Growing plants as a form of therapy


Plants have healing properties not only because of the compounds they contain, but simply growing and being around them has a positive impact on our mental wellbeing, and is used as a form of therapy. The practice started long ago by... the ancient Egyptians. Today, plant therapy has even got its name - hortitherapy.

Plant therapy – how did it start?

The therapeutic properties of plants were used by doctors from ancient Egypt several thousand years ago. They advised members of the Pharaoh’s family to take walks in the garden in order to improve their mood. However, it took some time before the therapeutic properties of plants began to be exploited in clinics of the 18th and 19th centuries. The pioneer of American hortitherapy was Dr. Benjamin Rush, who recommended working in the fields and gardens to people struggling with psychological problems. Only in 1936 in England, horticulture was officially recognized as one of the methods of therapy, and a few years later, garden therapy was introduced as an official method of treatment. Another important period was the 1950s, when plant therapy became the subject of studies at universities. Thanks to this, it gained in quality, because the first academic textbooks in this field have appeared since then, and scientists have had the opportunity to develop new methods of working with patients and innovative forms of therapeutic classes.

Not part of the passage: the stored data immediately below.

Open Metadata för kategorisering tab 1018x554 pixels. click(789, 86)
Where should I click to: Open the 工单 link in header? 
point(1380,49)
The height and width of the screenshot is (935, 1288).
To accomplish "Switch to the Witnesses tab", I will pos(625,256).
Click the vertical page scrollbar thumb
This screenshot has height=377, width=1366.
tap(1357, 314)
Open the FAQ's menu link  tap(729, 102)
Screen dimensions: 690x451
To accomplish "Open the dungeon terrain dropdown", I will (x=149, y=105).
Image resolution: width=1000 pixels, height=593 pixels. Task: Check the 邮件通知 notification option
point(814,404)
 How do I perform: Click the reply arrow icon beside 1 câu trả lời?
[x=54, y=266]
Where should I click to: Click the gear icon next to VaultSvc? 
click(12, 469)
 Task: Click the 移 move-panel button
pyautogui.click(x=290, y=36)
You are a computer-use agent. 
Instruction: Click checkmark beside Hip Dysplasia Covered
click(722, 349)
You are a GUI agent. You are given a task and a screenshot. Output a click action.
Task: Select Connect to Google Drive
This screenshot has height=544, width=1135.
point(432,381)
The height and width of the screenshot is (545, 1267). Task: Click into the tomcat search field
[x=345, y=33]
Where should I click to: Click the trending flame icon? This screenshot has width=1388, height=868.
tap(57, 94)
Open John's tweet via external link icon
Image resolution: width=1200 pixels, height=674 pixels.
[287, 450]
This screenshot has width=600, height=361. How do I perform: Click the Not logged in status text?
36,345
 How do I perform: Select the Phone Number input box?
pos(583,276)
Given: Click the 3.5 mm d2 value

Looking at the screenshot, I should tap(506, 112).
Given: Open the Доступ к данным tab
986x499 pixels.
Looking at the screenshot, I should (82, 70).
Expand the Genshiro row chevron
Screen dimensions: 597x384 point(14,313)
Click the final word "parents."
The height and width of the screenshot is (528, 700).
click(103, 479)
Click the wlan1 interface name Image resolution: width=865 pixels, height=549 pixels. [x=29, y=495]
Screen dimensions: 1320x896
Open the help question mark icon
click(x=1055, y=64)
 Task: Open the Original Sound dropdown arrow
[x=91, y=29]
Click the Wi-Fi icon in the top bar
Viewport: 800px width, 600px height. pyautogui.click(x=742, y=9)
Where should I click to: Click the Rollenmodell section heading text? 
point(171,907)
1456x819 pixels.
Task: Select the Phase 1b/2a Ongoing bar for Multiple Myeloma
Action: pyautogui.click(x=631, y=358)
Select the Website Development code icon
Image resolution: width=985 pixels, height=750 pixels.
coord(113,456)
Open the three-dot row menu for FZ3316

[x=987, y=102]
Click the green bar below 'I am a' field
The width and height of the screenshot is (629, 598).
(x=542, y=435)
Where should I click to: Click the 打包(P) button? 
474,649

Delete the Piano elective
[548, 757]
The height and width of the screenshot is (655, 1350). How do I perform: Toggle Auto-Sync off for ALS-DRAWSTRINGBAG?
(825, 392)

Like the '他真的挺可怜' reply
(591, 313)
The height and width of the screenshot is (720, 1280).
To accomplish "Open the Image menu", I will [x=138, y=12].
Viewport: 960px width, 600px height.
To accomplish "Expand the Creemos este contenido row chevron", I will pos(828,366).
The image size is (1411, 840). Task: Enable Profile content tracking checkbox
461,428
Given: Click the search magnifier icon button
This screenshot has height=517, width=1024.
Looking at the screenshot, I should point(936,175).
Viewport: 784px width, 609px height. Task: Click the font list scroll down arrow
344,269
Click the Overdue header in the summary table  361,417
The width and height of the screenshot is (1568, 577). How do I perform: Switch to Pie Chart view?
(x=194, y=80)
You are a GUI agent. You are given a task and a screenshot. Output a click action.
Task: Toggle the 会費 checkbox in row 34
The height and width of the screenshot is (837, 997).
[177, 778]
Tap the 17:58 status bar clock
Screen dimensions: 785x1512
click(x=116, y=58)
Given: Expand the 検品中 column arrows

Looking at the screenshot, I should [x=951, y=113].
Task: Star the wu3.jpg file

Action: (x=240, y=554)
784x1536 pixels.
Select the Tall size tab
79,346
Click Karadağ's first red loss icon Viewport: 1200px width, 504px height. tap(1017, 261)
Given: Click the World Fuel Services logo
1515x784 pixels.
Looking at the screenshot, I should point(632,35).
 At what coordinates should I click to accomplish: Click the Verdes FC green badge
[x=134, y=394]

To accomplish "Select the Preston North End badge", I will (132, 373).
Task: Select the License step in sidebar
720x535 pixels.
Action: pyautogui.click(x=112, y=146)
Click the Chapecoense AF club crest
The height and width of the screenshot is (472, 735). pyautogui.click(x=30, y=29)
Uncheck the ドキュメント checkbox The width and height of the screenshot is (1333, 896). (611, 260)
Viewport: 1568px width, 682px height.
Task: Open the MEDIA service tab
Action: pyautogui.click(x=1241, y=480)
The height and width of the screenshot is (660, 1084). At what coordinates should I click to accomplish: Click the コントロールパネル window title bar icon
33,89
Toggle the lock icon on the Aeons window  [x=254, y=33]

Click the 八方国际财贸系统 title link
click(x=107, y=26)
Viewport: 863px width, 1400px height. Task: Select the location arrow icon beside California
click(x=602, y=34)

Currently, issues related to hortitherapy are dealt with by organizations such as the American Horticultural Therapy Association, Australian Horticultural Therapy Association, or Japan Horticultural Therapy Society. It can be divided into two forms: active and passive. The first one covers various types of activities related to work in the garden, greenhouse, or orangery. These activities include, among others weeding, pruning, watering, and transplanting plants. Just being surrounded by plants can be a form of therapy, called passive. It has been shown that even just observing or touching plants can bring some health benefits. These are activities that have a calming and reassuring effect on our senses.

What plants can be used in therapy?

Professional therapeutic gardens are set in hospitals, nursing homes, hospices and children’s treatment centers. Everyone can practice this form of therapy in their own garden, but it is worth knowing which plants are suitable for this purposes. Let us remember about a few important rules:

• select plants that suit your own abilities (growing some of them is more engaging and therefore may not be suitable for the elderly or those with mobility limitations),

• reduce the use of pesticides and focus primarily on natural, ecological cultivation.

Below are some examples of plants that can be grown as a form of therapy.

• Herbs and plants with health properties – these include, lemon balm, mint, thyme, rosemary, marjoram and basil. These are plants that we can also grow in our own apartment on a windowsill or balcony, so even people who do not have a garden can use them in the form of therapy. Moreover, these plants possess valuable healing properties due to the compounds they contain.

• Vegetables – growing your own vegetables can be extremely rewarding. People who are just taking their first steps in this activity should focus on species that are easy to maintain, with a short growing season. They include, among others radish.

• Ornamental plants – both growing and just being in their environment on a daily basis can have a positive effect on our well-being. A good solution is to use seasonal plants such as sunflower, pansies, lavender, rose or marigold.

The benefits of growing plants

We can reap many benefits from growing and being around plants. In centers where horticultural therapy is used, it has been observed that it has a positive effect on physical fitness, motor coordination, a sense of balance and concentration. Growing or being around plants can also reduce stress levels. Considering how much stress we experience in the modern world, it is worth paying attention to the fact that plants are not only decoration, spice or a source of compounds with health effects. Having them around us and growing them can have a positive effect on our mood and health.